Reporters should never see war plans, attack plans, anything remotely like the closely held details the Secretary shared in the chat group Atlantic Editor-in-Chief  Goldberg was invited to join by National Security Advisor Mike Waltz -- nor any other on-the-job training material for unqualified senior government officials.

Goldberg is “the worst possible journalist to invite into a secret Trump group chat,” according to The Telegraph. Goldberg and Trump have a long history. It was Goldberg who reported in 2020 that Trump called American soldiers who died in combat losers and suckers.

Trump called Goldberg a horrible, radical-left lunatic then. Then and now, he calls him a sleazebag.

Instructions below for Waltz and Hegseth on how to view pending Signal group member invites.

You Gotta Laugh.

The last few posts have been heavy lifts. Today, let's just inventory how much crazy has happened in less than two weeks. Two weeks! You gotta laugh because I am tired of crying.

Friday, March 14. White House issues release, “Wins come all day under President Trump.”

Saturday, March 15. All in one day.

US District Judge James Boasberg grants restraining order to prevent deportation of five Venezuelan in Federal custody.

Hours later, a Presidential Order is issued invoking wartime powers of the 1798 Alien Enemies Act to target members of a Venezuelan gang.

Still hours later, Boasberg orders flights to El Salvador to turn around after learning the five Venezuelans in question are on one of the planes.

Trump ignores Boasberg’s order, allows flights to continue.

Monday, March 17. Tom Homan, Trump Border Czar, said, “We’re not stopping. I don’t care what judges think. I don’t care what the left thinks. We’re coming.”

Tuesday, March 18. Trump goes off.

In a Truth Social post he declares Boasberg should be impeached. Punctuation is Trump’s, “This Radical Left Lunatic of a Judge, a troublemaker and agitator who was sadly appointed by Barack Hussein Obama, was not elected President - He didn’t WIN the popular VOTE (by a lot!), he didn’t WIN ALL SEVEN SWING STATES, he didn’t WIN 2,750 to 525 Counties, HE DIDN’T WIN ANYTHING! I WON FOR MANY REASONS, IN AN OVERWHELMING MANDATE, BUT FIGHTING ILLEGAL IMMIGRATION MAY HAVE BEEN THE NUMBER ONE REASON FOR THIS HISTORIC VICTORY.”

Federal Judges do not run for election. There is a reason for that.

Fun facts. Boasberg was indeed appointed to the District Court by President Obama. He was confirmed unanimously by the Senate, some of whom are reportedly Republicans. Earlier in his career he was appointed to a seven-year term on the United States Foreign Intelligence Surveillance Court by Chief Justice of the Supreme Court John Roberts. Republican George W. Bush appointed Roberts. Boasberg was Brent Kavanaugh’s Yale Law School roommate. Kavanaugh has since been appointed to the Supreme Court by Trump. Wait, wait, there is more.
────────────────────────────────────────
AIM A: Print the lines of the records verbatim, starting at the line containing "You are a computer-use agent." and ending at the last line of the records, with both ends included. Omit the pictures from the output.
The records that follow have no connection to the commentary above.

(Word and item position data)
────────────────────────────────────────
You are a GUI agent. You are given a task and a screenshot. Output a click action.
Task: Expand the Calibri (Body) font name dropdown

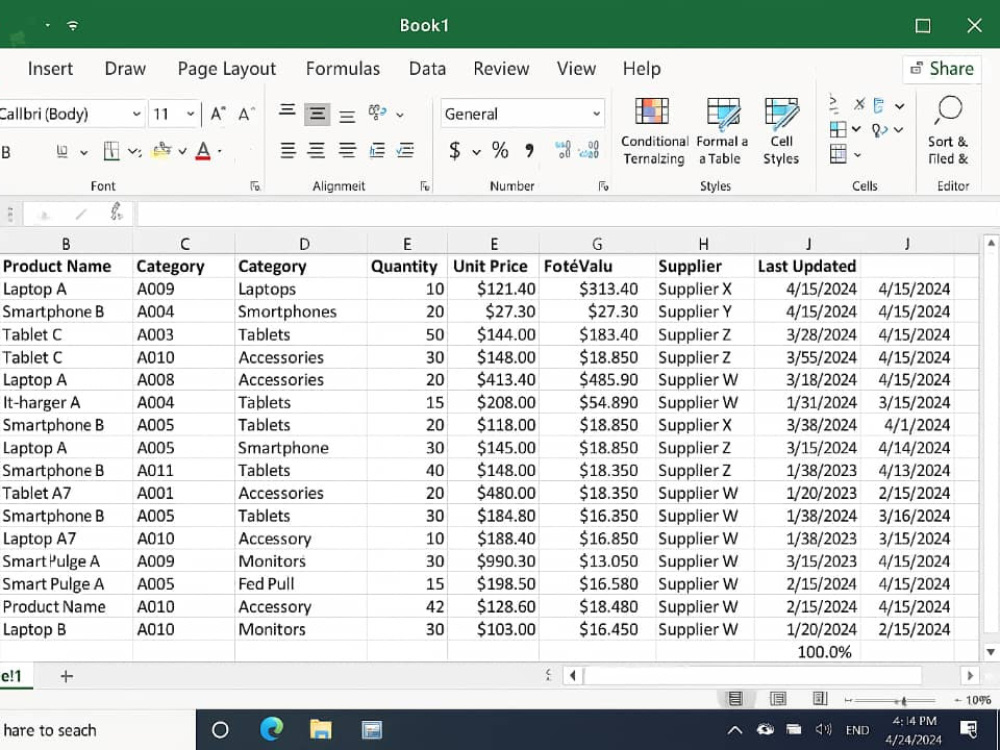tap(136, 114)
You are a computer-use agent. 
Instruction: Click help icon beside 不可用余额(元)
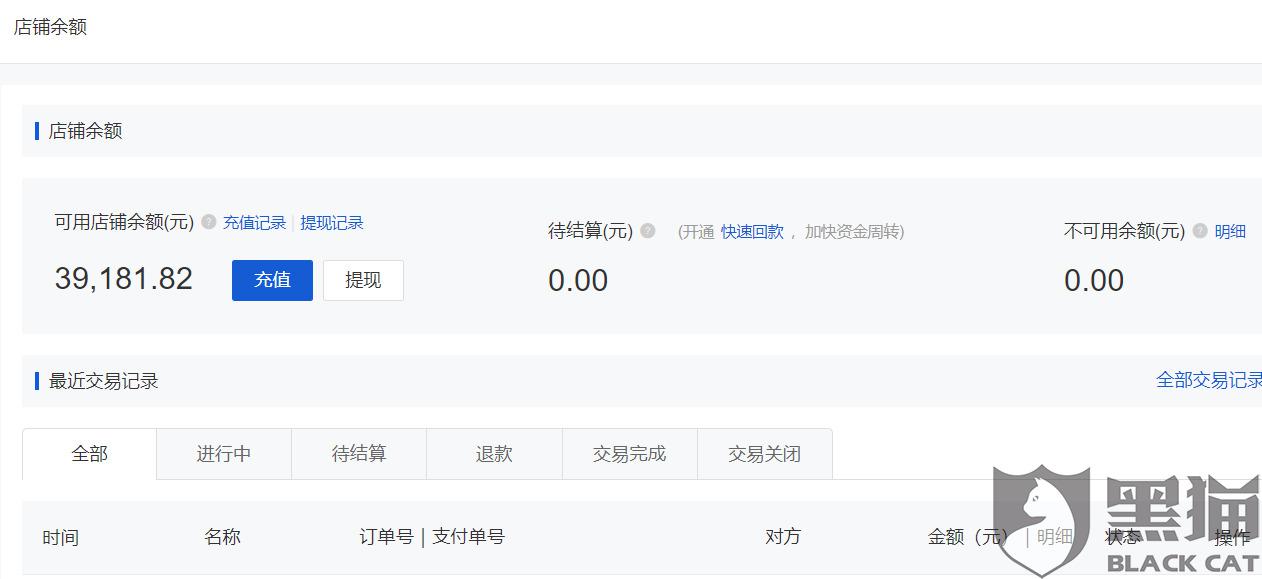[x=1200, y=231]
────────────────────────────────────────
AIM B: Condense the paragraph of the commentary that begins "Goldberg is “the worst possible journalist" into a short bulleted list that preserves its main facts.

TASK SOLUTION A:
You are a computer-use agent. 
Instruction: Click help icon beside 不可用余额(元)
[x=1200, y=231]

TASK SOLUTION B:
- The Telegraph described Goldberg as "the worst possible journalist to invite into a secret Trump group chat."
- Goldberg and Trump have a long history.
- In 2020, Goldberg reported that Trump called American soldiers who died in combat losers and suckers.